For each of CRCSC CMS1–4 we developed a continuous score that predicted membership in the subtype following the MRS score methodology (“Methods”). Here, we describe the process for CMS1; the process was identical for the other subtypes. The first step was to identify the panel of genes and their risk scores from which the predictive score was derived. To help reduce the potential bias due to a particular assay technology or tissue source we evaluated a gene’s predictive significance simultaneously in the training sets of Cohort A, B, and C, as they represent distinct analytical platforms. This was organized using triplets of risk scores (r_A, r_B, r_C) so that each member of the triplet was a risk score of the same gene in Cohort A, B, C training sets, respectively, and the three risk scores were pairwise equivalent (“Methods”). We ranked all such triplets (representing 7,522 genes) by a consensus measure of significance in the three training cohorts as follows.

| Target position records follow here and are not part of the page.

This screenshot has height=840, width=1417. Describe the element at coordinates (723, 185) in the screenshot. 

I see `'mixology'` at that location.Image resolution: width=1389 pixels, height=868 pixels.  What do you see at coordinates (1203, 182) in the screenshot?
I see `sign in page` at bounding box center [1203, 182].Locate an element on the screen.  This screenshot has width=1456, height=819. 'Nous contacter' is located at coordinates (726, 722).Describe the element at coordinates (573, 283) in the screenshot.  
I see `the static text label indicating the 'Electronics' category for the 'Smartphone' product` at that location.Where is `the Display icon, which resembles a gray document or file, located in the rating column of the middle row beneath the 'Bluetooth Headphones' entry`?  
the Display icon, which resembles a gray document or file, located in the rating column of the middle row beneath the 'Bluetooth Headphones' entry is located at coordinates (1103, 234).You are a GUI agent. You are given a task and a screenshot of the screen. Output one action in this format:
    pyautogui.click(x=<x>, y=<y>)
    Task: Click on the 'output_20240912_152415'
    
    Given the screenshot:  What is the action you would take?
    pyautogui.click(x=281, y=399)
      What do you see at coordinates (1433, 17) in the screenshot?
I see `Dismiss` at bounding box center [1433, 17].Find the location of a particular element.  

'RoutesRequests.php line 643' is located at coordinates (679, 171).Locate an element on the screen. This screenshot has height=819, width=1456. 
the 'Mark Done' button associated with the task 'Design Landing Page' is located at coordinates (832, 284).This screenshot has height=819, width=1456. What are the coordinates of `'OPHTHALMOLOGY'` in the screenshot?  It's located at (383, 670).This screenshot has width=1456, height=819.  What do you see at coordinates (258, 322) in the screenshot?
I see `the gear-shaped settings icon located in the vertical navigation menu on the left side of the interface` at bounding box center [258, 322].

For each risk score in the Cohort A training set that was a member of such a triplet, we used a linear model to evaluate the significance of the risk score as a predictor of CRCSC CMS1 membership (using CMS-final as covariate and the risk score as response variable), and ranked all such risk scores in Cohort A training set by p-values of the linear models. We also ranked the other risk scores in the triplets by significance in the training sets of Cohort B and Cohort C, respectively. Finally, for each triplet, we computed the mean of the ranks of the three component risk scores, and ranked all of the triplets by these mean values, lowest to highest. This resulted in a ranked list of genes and triplets of the genes’ risk scores in the three training sets.

Candidates for the score to predict CMS1 in each training set were generated by MRS methodology using varying numbers of genes and evaluated by ROC analysis. Specifically, from the highest ranked 5, 7, 10, 15 and 20 triplets, and the risk scores for Cohort A training set from these triplets, we generated MRS scores for Cohort A training sets. The AUC values in Cohort A training set for MRS scores generated by 5, 7, 10, 15 and 20 risk scores were 0.95, 0.96, 0.98, 0.98, 0.98, respectively. We similarly generated scores for Cohort B and Cohort C training sets from the same highest ranked 5, 7, 10, 15 and 20 triplets. The AUC values of the corresponding scores in the Cohort B training set were 0.88, 0.89, 0.91, 0.95, 0.97, and for the Cohort C training set they were 0.97, 0.97, 0.98, 0.98, 0.98. Inspecting these results, we selected the 10-gene panel as the smallest one with the AUC values above 0.90 in the three cohorts.

The above method was repeated to identify optimal scores for CMS2, CMS3 and CMS4, all of which used 10 genes. The resulting score for CMS1 was defined to be the ColoType CMS1-score, similarly, for the other subtypes. See Supplementary Table S1 for a list of the 40 genes.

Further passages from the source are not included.